2 - Login as root (type the root password and press Enter) and execute these commands:
cp /etc/X11/xorg.conf /etc/X11/xorg.conf.backup-failedboot
rm -f /etc/X11/*.conf
Note: That procedure will remove previous graphics configuration and it will put a fresh configuration based on the detected hardware. But If for some reason your system needed a special hand made xorg.conf file then try to find a backup of it (It will probably be in the /etc/X11 folder, but with a different extension) and install it with the name "xorg.conf" before the reboot step.
Note: The xorg.conf file should be the only file in this folder using the .conf extension. Any other files with .conf extension will also be executed on every boot stage, so they need to be removed for coming back to default settings as we want.
3 - If it does not work:
If there are monitor extenders it can be a problem with them. Disconnect the extenders , connect at least one monitor directly and restart the system. This will confirm or discard if it is a problem with the extenders or not.
If you have installed a new graphics board recently:
Another cause for this may happen when installing a new graphics board, as they may require a new driver. This is explained here:
Even if you installed a new driver for it it could be lost on next reboot (some old drivers were installed directly in the boot image and reappear on next reboot). The solution is explained at the end of the document):
(You can contact support if you need help with it. Meanwhile you could reinstall the driver for another session, but in a case like this it will lost again on next reboot)
If it was not that check this points:
if the problem happened just after the system was moved or serviced check that the graphics board is still firmly attached and also the internal power cable that goes to the graphics board. Also remove every other board or internal devices that are not required to boot the system and try again.

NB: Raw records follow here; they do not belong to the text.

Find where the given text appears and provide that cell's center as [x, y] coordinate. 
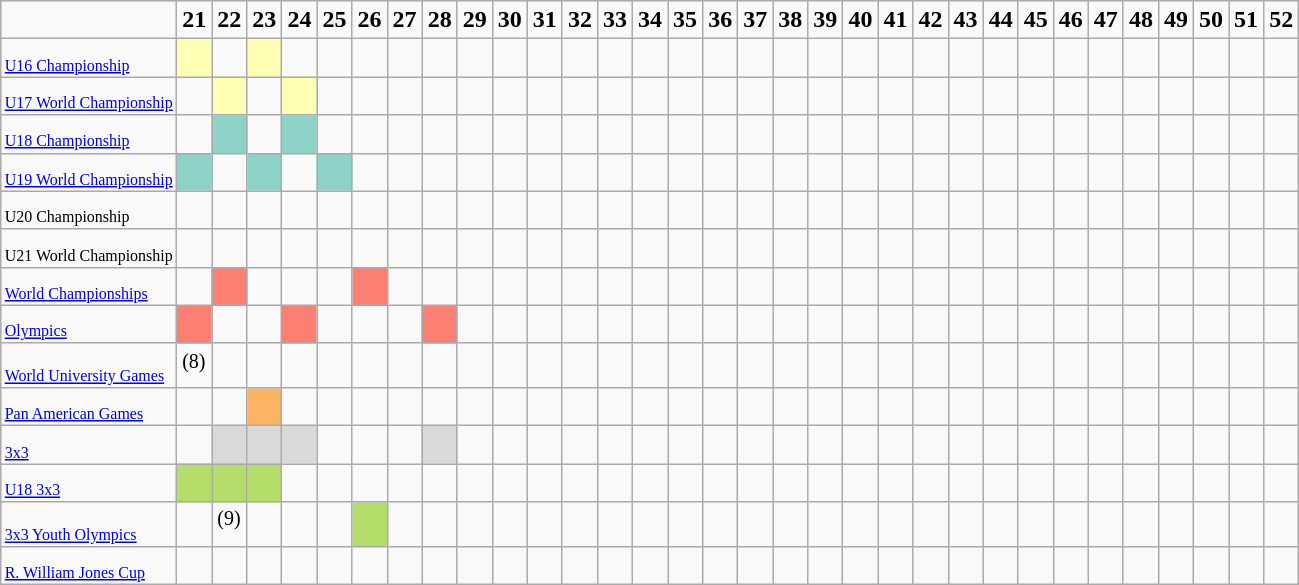
52 [1282, 20]
22 [230, 20]
World Championships [89, 286]
R. William Jones Cup [89, 566]
46 [1070, 20]
51 [1246, 20]
Olympics [89, 324]
U19 World Championship [89, 172]
U18 Championship [89, 134]
Pan American Games [89, 407]
(8) [194, 366]
36 [720, 20]
30 [510, 20]
37 [756, 20]
U21 World Championship [89, 248]
25 [334, 20]
33 [614, 20]
38 [790, 20]
35 [686, 20]
44 [1000, 20]
21 [194, 20]
U20 Championship [89, 210]
World University Games [89, 366]
45 [1036, 20]
47 [1106, 20]
31 [544, 20]
U18 3x3 [89, 483]
3x3 Youth Olympics [89, 524]
29 [474, 20]
3x3 [89, 445]
48 [1140, 20]
24 [300, 20]
41 [896, 20]
28 [440, 20]
26 [370, 20]
U17 World Championship [89, 96]
50 [1210, 20]
39 [826, 20]
42 [930, 20]
23 [264, 20]
(9) [230, 524]
34 [650, 20]
27 [404, 20]
49 [1176, 20]
40 [860, 20]
U16 Championship [89, 58]
43 [966, 20]
32 [580, 20]
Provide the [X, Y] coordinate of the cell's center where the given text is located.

Check that the system disk is not full (login in text mode and execute the df command). If it is full make some space (see next point) and reboot
If there is an UPS bypass the UPS with a direct power cable to a reliable power plug. Most UPS degrade over the time and there is a point that they can not support the initial power peaks.
Make a test with all the monitors and all devices are connected to the same power stripe as the workstation. Earth level differences and other electrical issues are a common causes for problems like this.
Problem: The system boots to graphics mode but it does not permit to login (the graphics login screen is there, but it does not let you login)
The most common cause is a system disk full or /home partition full. It can happen due to not obvious reasons, like a render or copy process going to the wrong place by mistake, or a a software component going out of control and creating too many logs, big temporal files due to using drag & drop for copying big files, etc. So first thing is to try this:
Login in text mode and execute this command:
It will tell you Disk Free for each partition. Check that none of the important partitions are full (mainly "/" and "/home" ). If it is full, execute this to make some space:
rm -rf /tmp/* /usr/tmp/* /home/mistika/.mConfig/.mConfigDiskReserveSlot*
That will give you some extra space. Then boot again and try to find where you have big files that caused the system disk to fill up and to prevent it to happen again.
Problem: The system boots, but only one of the two GUI monitors is working. The other one does not appear or it appears with the wrong resolution
Check the monitor extenders. They are the most common cause for a problem like this.